Well, I’ve done my darndest here to spread the word about old-time radio. Before it became “old-time,” radio did this rather more effectively, of course; spreading the word, about itself that is. It had professional announcers who could make you buy, or at least desire, most anything, from a can of soup to a slice of soap opera. Sure, not everyone fell for the hyperboles of the air, especially when they fell on the deaf ears of journalists who made a living trashing the American pastime of listening to romantic serials, aural funnies, and gory thrillers; if they did not ignore radio drama altogether, as they do nowadays, the peddlers of the printed word tended to denounce and deride as gleefully and excessively as radio announced and applauded itself.

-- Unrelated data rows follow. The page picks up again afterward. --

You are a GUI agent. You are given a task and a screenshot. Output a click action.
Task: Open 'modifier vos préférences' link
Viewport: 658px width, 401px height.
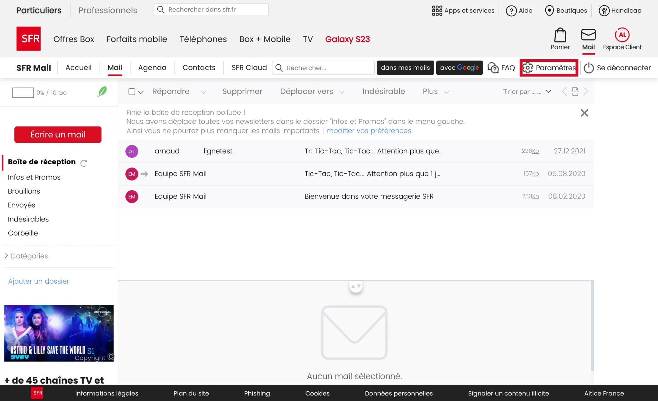click(369, 131)
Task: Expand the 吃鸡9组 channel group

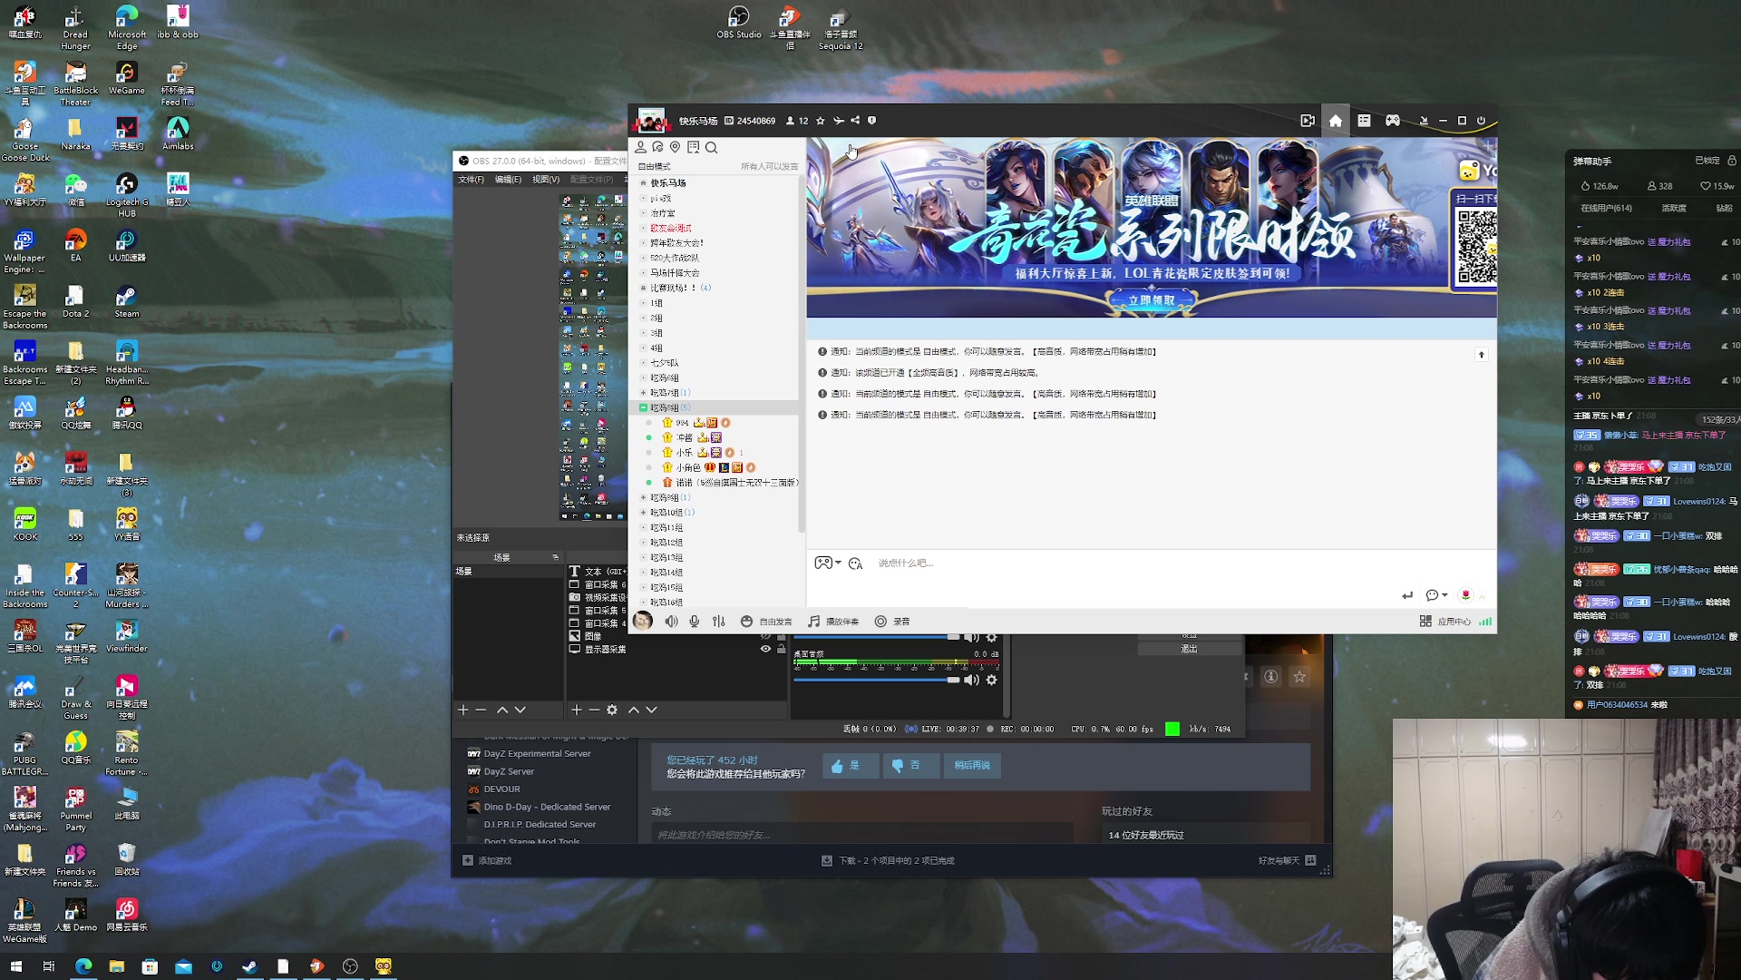Action: (x=643, y=497)
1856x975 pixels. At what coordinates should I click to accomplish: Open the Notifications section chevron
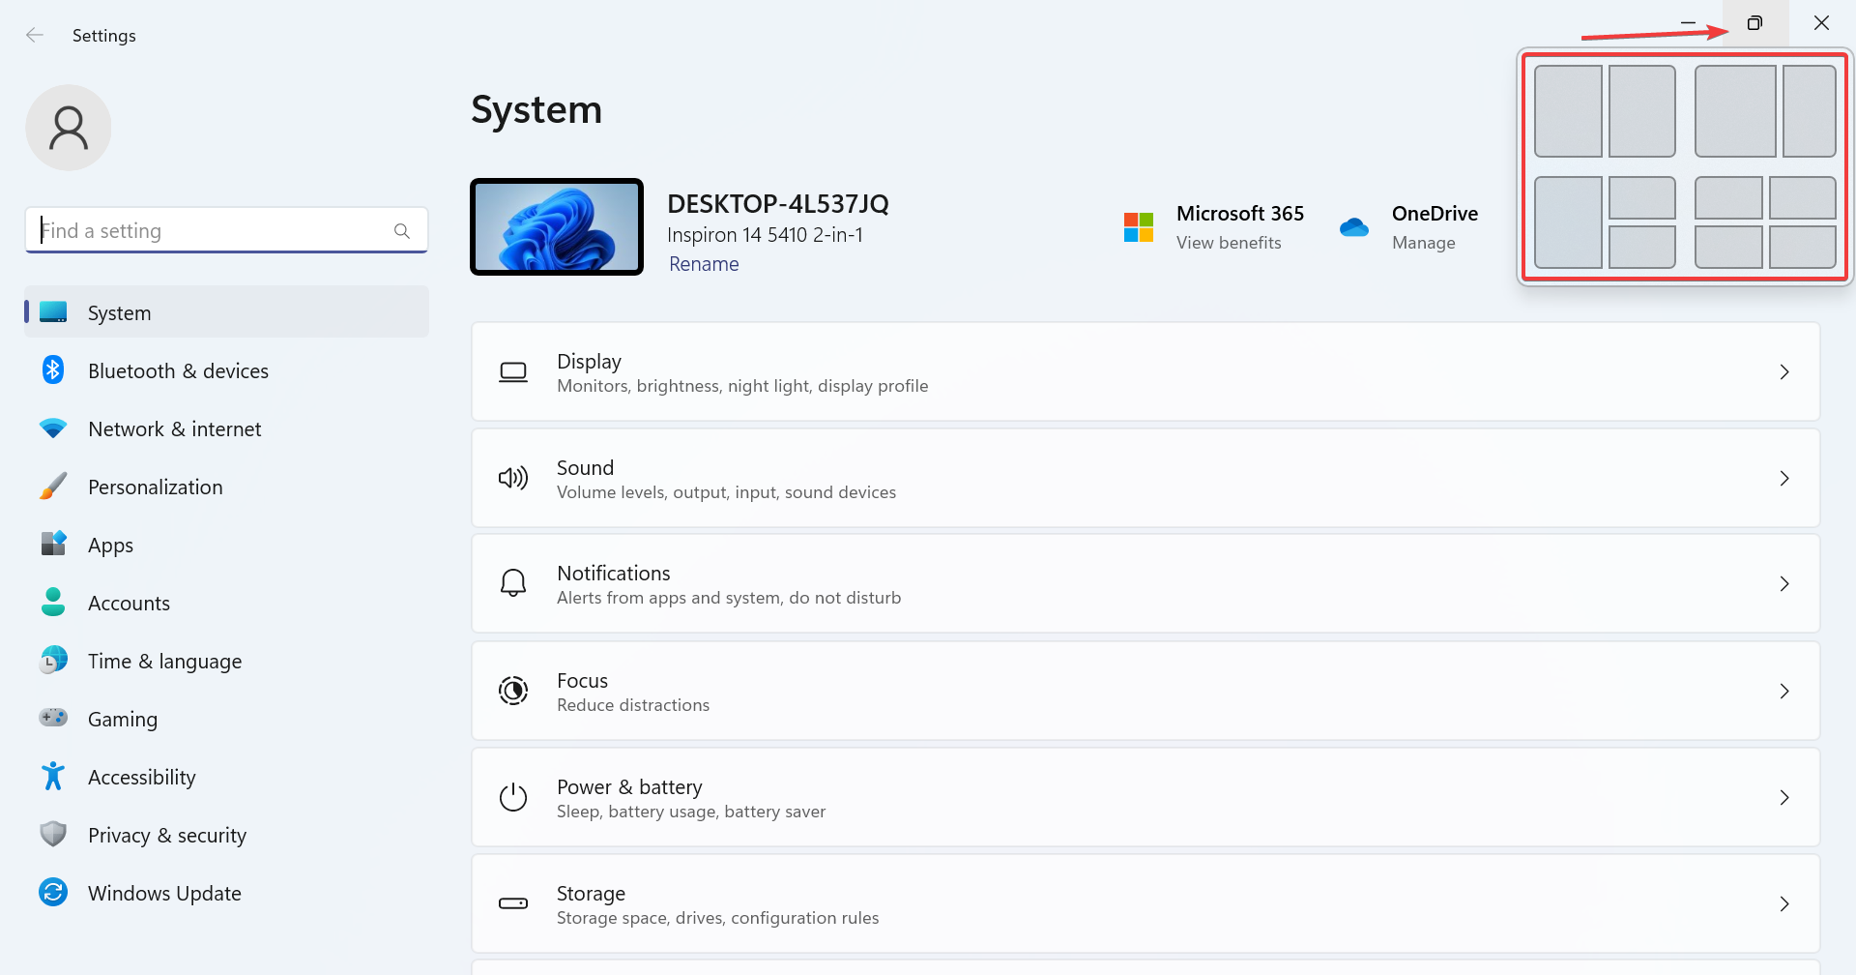pos(1784,583)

Unlike the feud between radio comedians Fred Allen and Jack Benny, this was an all too real confrontation. If listening to the radio continued to be a pleasure, it was increasingly thought of as a guilty one, much to the displeasure of the sponsors.

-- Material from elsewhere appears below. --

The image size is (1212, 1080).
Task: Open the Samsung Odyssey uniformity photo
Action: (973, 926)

One way of countering the attacks of the press, of assuring listeners that radio drama was perfectly respectable, middle-class fare, was to drag noted authors before the microphone, especially when their works were being adapted for the broadcast medium. When Howard Koch’s dramatization of Rebecca opened the Campbell Playhouse on 9 December 1938—thus predating the premiere of Hitchcock’s film adaptation by well over a year—the legitimacy of the production was underscored by producer-host Orson Welles’s transatlantic telephone conversation with Daphne du Maurier.
Five months later (5 May 1939), when the Campbell Playhouse presented Wickford Point, author J. P. Marquand was also on hand to add prestige to the production. And when Edna Ferber was heard in the 31 March 1939 broadcast of Show Boat, she not only appeared for a curtain call, but joined the stock company of the Campbell Playhouse to play the role of Parthy in a non-musical adaptation of her 1926 bestseller.
Of course, such cross-promotions, which were likely to benefit authors and publishers even more than broadcasters, were no guarantors of excellence or authenticity. Agatha Christie’s previously discussed sanctioning of The Adventures of Hercule Poirot (22 February 1945) could hardly have deceived anyone about the spurious parentage of this anonymously penned and not surprisingly short-lived series. Christie spoke with dignity and authority, but could lend none to the production.
Quite the reverse can be said about the Suspense production of Love’s Lovely Counterfeit and its endorsement by author James M. Cain, heard over the US network CBS on this day, 17 January, in 1948. The play, headed by James Cagney and introduced by Robert Montgomery (who also read an excerpt from the novel, was the real thing: not mere dramatic snipped, but an hourlong presentation that could do justice to Cain’s short novel.
Its author, however, was little of help when asked to address the public: “briefly, I thought it was excellent.” In a rather unusual move, bespeaking the prestige of the Suspense program, Cain also congratulated the two men responsible for the adaptation. Missing his cue twice during his short scripted small talk with Cagney and Montgomery, he rendered his authentication disingenuous in the process.
Perhaps, a bit of fakery, such as Cagney’s enthusiasm about the “particular element that makes Cain the most powerful writer of true suspense fiction in America”—the “inevitable climax, an explosion of the energy” generated by “two people in love”—might have been more convincing. Most listeners would not have noticed if their favorite author had been impersonated by a professional actor, reading lines prepared for the occasion by the author; but so eager were producers to demonstrate that radio was no cheap substitute, that they felt compelled to sell the authentic at the cost of sounding phony.